This was funny at the time, but gramps got the last laugh when his Mets took game 1 from the Phillies:

Putting aside the issue of the young whippersnappers who wouldn’t sit down in front of him, the scorebook is curious. Keeping score is an ages-old baseball tradition. Fans follow the game and track their own statistics and write it all down on paper. We’ve got official scorekeepers, of course, and fans aren’t exactly submitting their books to ESPN or Baseball Reference, but they say it helps them stay dialed in and pay attention a little more closely, as opposed to just sitting there and watching and feeling detached.
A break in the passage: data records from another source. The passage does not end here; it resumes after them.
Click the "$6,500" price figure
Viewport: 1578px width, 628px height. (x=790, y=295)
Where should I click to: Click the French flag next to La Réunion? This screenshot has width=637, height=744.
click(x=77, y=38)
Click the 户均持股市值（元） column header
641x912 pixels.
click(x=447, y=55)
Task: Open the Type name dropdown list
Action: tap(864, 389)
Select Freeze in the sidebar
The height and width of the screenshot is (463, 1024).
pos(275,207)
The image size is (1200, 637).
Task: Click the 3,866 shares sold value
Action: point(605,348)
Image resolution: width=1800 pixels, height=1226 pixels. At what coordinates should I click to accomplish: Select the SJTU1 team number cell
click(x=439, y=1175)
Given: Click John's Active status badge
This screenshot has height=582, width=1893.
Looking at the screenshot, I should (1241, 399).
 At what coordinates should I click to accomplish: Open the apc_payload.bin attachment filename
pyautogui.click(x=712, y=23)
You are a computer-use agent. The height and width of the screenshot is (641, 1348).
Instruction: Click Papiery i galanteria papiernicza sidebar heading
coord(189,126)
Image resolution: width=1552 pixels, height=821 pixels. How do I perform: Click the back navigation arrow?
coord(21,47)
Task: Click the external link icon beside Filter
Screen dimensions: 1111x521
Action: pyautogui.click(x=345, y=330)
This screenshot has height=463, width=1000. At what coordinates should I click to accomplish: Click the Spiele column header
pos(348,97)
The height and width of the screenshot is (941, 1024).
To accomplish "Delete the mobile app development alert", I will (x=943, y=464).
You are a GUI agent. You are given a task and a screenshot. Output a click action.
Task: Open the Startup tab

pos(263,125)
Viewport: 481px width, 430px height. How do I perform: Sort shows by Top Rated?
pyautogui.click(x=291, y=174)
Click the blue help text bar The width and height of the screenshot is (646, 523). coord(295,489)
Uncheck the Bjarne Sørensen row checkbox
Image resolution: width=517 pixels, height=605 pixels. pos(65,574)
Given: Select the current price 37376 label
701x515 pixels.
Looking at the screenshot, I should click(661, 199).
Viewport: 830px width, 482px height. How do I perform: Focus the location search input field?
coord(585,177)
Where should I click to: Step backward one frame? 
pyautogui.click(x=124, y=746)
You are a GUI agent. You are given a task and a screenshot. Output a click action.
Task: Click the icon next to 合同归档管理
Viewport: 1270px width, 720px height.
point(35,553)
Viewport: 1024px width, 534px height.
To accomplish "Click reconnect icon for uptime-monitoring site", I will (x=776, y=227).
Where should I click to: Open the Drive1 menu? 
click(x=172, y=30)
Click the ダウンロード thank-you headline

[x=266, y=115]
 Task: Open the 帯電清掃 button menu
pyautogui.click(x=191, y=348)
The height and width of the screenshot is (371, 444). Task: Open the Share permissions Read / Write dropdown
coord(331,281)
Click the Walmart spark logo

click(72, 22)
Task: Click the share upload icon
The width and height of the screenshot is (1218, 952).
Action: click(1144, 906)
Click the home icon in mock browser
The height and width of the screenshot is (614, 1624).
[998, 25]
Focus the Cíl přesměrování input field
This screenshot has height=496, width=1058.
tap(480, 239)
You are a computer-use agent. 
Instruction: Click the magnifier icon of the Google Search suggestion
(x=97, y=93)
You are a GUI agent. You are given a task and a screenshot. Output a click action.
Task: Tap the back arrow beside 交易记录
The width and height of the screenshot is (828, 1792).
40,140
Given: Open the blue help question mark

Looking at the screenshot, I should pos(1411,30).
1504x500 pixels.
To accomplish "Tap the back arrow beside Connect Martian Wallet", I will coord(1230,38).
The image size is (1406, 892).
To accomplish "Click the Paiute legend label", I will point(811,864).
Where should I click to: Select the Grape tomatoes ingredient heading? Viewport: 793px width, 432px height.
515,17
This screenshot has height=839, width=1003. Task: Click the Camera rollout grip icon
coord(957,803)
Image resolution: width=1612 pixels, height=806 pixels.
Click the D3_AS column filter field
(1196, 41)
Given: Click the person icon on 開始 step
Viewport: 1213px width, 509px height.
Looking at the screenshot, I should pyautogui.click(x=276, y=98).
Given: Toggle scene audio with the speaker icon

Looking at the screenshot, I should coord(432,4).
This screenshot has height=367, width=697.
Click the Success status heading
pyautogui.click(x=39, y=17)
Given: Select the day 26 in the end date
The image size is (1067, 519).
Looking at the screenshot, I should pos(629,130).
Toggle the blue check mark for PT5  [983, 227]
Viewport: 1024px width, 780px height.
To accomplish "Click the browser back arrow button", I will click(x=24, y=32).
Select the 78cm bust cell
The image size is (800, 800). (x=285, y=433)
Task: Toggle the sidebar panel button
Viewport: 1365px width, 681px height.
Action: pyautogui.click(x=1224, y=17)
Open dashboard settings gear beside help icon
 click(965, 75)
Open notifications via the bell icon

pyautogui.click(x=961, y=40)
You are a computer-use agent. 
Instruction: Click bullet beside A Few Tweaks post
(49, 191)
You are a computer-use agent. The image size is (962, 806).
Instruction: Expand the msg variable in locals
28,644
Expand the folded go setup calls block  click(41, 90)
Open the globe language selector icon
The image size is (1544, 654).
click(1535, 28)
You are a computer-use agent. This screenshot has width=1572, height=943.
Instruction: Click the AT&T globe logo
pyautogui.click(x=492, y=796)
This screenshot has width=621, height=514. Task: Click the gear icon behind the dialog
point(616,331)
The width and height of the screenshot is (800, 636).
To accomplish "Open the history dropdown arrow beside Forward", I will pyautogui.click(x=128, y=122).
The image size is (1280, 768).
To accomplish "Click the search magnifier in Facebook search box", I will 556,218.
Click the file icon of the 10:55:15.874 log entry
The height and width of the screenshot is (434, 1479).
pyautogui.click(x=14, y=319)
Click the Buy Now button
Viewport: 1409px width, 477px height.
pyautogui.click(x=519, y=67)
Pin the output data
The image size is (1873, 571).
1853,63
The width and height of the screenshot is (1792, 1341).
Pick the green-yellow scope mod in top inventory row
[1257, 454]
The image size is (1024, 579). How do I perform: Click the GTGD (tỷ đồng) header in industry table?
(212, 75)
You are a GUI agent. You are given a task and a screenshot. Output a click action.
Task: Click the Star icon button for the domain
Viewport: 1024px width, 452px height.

But during a postseason game? Dunno. I can see if you’re sitting there in an half-full park, maybe 75% or 80% during a regular season game, where the stakes aren’t as high and the energy is lower. People aren’t standing up screaming as they live and die with every pitch. You’re dialed in with postseason baseball just by virtue of the fact that places like CBP are electric, so filling out a scorebook while sitting down feels little out of place to me. It feels counterintuitive. To each their own I guess. If the guy enjoys doing it, cool, but this is the NLDS between division rivals who have never before met in the playoffs, not game 75 between the Twins and the Guardians. It reminds me a bit of the person who goes to the concert and stands there filming it on their smart phone.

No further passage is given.